Tijdens het afsluitende feestje wat ook jaarlijks terugkomt, hebben we met de wandelaars waar we op zaten te wachten hier over gesproken en werd ik nog eens aangespoord om mee te doen. Net als mijn zoon, Sven, die hier ook al over sprak toen hij nog als jongste deelnemer van 11 mee had kunnen doen. Ik merkte op ‘Als jij volgend jaar loopt, dan doe ik ook mee!’. Wat volgde was begin dit jaar de inschrijving. Op basis van leeftijd kreeg Sven voorrang. Hij mocht in de voorinschrijving mee net als alle deelnemers die al eens een 4daagse hebben voltooid. Ik moest wachten of er nog wat overbleef. In februari mocht ik dan een poging doen. Op kantoor, een 45 minuten voor de inschrijving startte, heb ik de website maar eens geopend. Ik was nummer 8000 (ongeveer) in de wachtrij, waar circa 7500 kaarten beschikbaar waren. Het wachten was begonnen en ik had mazzel! Binnen een uur na de opening waren alle kaarten uitverkocht. Nu moest ik alleen nog een doktersverklaring afgeven voor de rolstoeldispensatie. In mei kon ik het antwoord ontvangen. De commissie van de 4daagse is streng, maar gelukkig mocht ik meedoen in de rolstoel!
‘Nu is het al mei en de 4daagse start halverwege juli. Misschien moet er toch wel eens serieus getraind gaan worden’ dacht ik. De aansporingen van Linsey hielpen daar ook wel in mee. ‘Maar ja, ik rol eenvoudig de wandelingetjes die we samen doen op een zondagje van 10 tot 15 kilometer. Zonder een centje pijn. Dus zal het wel goedkomen’. ‘Het is ook zulke nat weer steeds’. Allemaal excuses en uitstelgedrag. Uiteindelijk heb ik me er in de laatste maand toe gezet om toch maar eens serieuze kilometers te gaan maken. In 2 weken tijd heb ik verschillende rondjes van 30-35 kilometer gerold en tenslotte een rit van 50, want die moest ik ook even voelen. Dat laatste kostte wel wat spierpijn. Maar nu weet ik hoe het voelt, dacht ik…
De 4daagse week
Nu begint het allemaal. Alles wat we voorbereiding kunnen noemen is nu echt voorbij. Het gaat gebeuren. Ik voel toch wel wat spanning.
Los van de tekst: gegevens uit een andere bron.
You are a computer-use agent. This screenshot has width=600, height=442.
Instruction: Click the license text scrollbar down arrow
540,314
Geen idee wat me allemaal te wachten staat eigenlijk, maar kan haast niet wachten. Eerst op zondag naar ons slaapadres in Heteren bij de tante van Linsey. Met het hele gezin, Bram (de jongste), Sven en Linsey. We logeren daar ongeveer om het huis heen, want er zijn nog meer lopers die daar deze week wonen en de logeerkamer bezetten. Nadat we alle slaapplaatsen (Bram in een tentje in de tuin, Sven in de pianokamer, Linsey voor de deur in een (schoongemaakte en geleende) paardentrailer en ik in de garage naast de wasmachine) hebben klaargemaakt kunnen we even tot rustkomen. Morgen (maandag) gaan we de polsbandjes halen.
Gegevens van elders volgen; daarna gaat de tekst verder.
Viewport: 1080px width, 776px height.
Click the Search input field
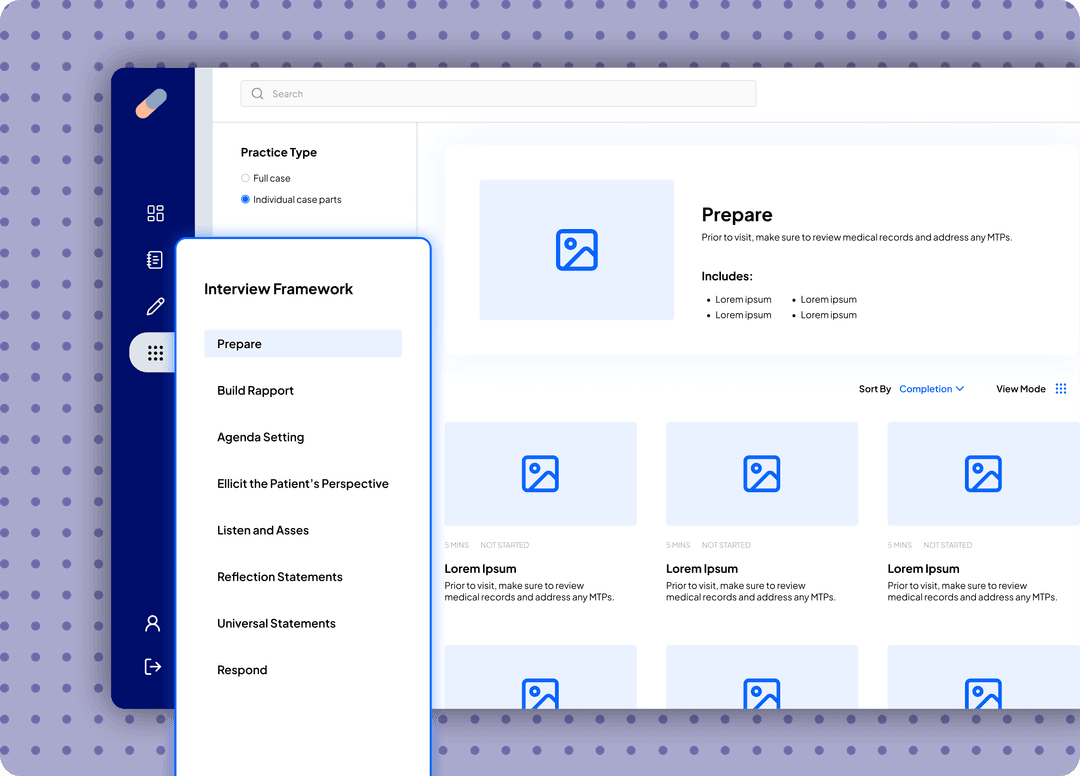coord(498,94)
We rijden naar de parkeerplaats naast de Hornbach en nemen de pendelbus naar de stad. Even onthouden waar we zijn, want hier moet ik morgen (dinsdag) de auto weer neerzetten, maar dan alleen en in het donker. We stappen uit op een paar honderd meter van de Wedren, het 4daagse start en finish terrein. Het is vrij rustig in tegenstelling tot de zondag. De polsbandjes waren dan ook snel binnen. Na een bakje koffie en een taartje om de festivalsfeer even op te snuiven gaan we weer terug naar tante om er een rustig dagje van te maken. Vroeg naar bed want mijn wekkertje staat op 2.30 uur.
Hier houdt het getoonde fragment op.